Problem to work on >> Reproduce the Thai red curry tofu recipe below word for word, in full.

— BEGIN Text —

Friday, February 4, 2011

Sara’s Thai Red Curry Tofu 
Original Recipe 

Tan Wiratchad/Tan Kitchen














Ingredients
1 cup vegetable oil
3 T cooking oil
1 pkg (19 oz) Firm tofu, cut into 1-inch cubes 
1 onion, finely chopped
1T Thai red curry paste
2 cloves garlic, finely chopped
1 can coconut milk (13.5 fl oz)
1 T soy sauce
1 T brown sugar
1 bunch of broccoli
1 medium zucchini, sliced into thin rounds or julienne
8 oz mushrooms, sliced
1 medium carrot, sliced
1 T cornstarch  mixed to a paste with 1 tablespoon water or veggie stock
Salt and pepper to taste

EDITORS NOTE: Freeze and then thaw the tofu to give it an even firmer texture.


Directions
    1) Heat the vegetable oil until hot.

— END Text —
— BEGIN Recorded information —

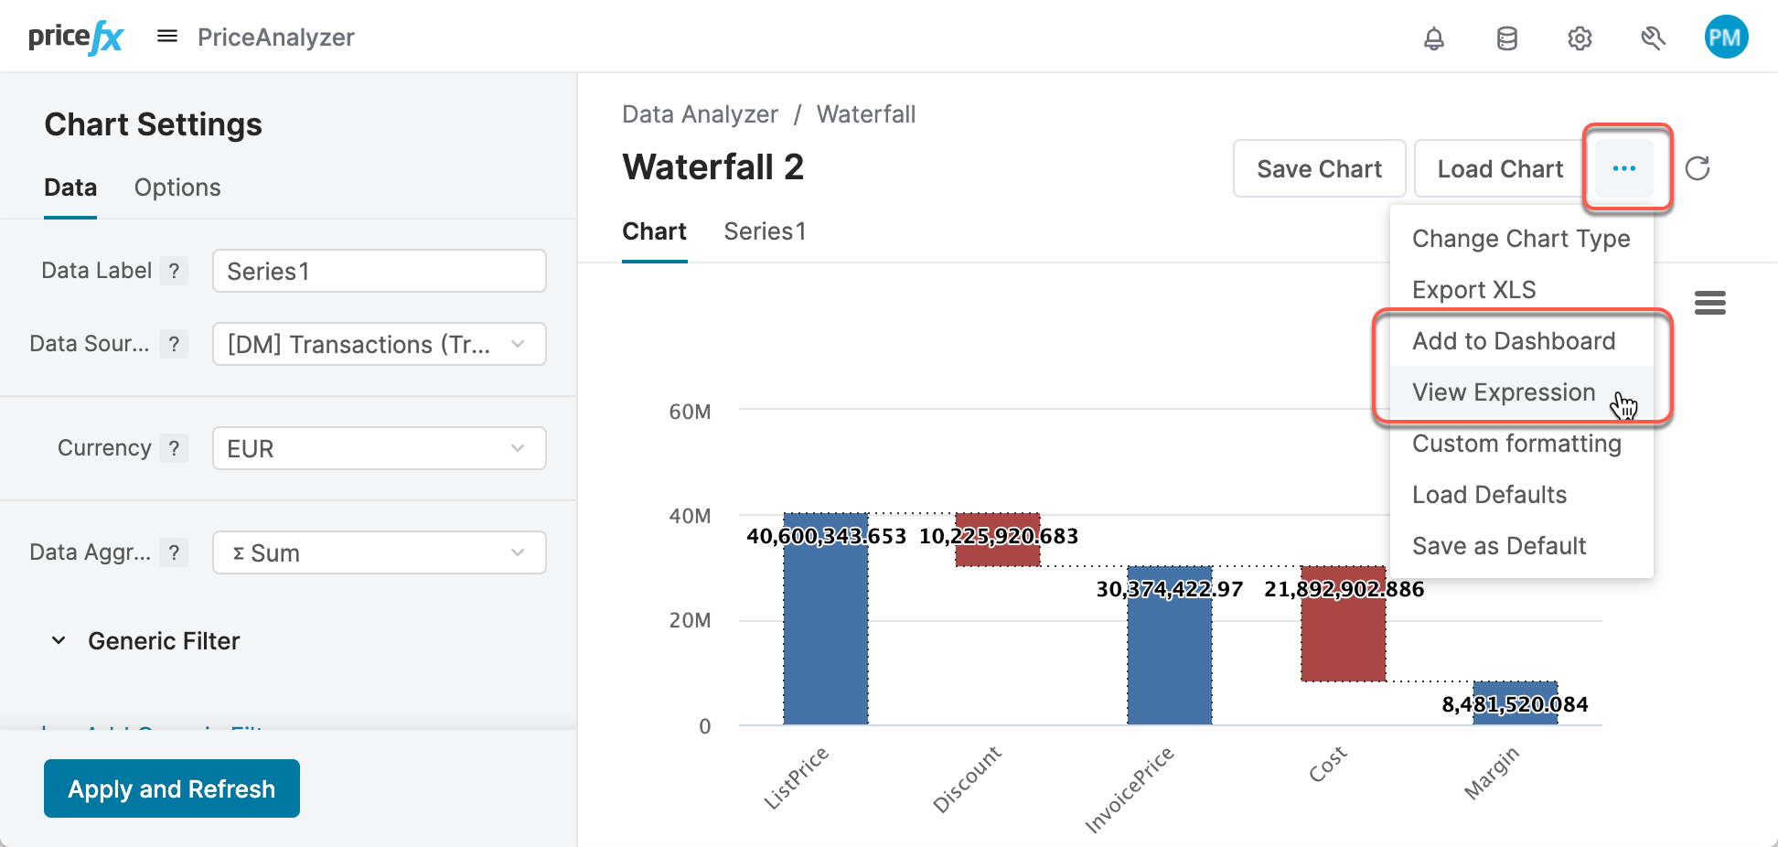Click the Data Label input field
Viewport: 1778px width, 847px height.
click(x=379, y=271)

— END Recorded information —

Complete output >>
Friday, February 4, 2011

Sara’s Thai Red Curry Tofu 
Original Recipe 

Tan Wiratchad/Tan Kitchen














Ingredients
1 cup vegetable oil
3 T cooking oil
1 pkg (19 oz) Firm tofu, cut into 1-inch cubes 
1 onion, finely chopped
1T Thai red curry paste
2 cloves garlic, finely chopped
1 can coconut milk (13.5 fl oz)
1 T soy sauce
1 T brown sugar
1 bunch of broccoli
1 medium zucchini, sliced into thin rounds or julienne
8 oz mushrooms, sliced
1 medium carrot, sliced
1 T cornstarch  mixed to a paste with 1 tablespoon water or veggie stock
Salt and pepper to taste

EDITORS NOTE: Freeze and then thaw the tofu to give it an even firmer texture.


Directions
    1) Heat the vegetable oil until hot.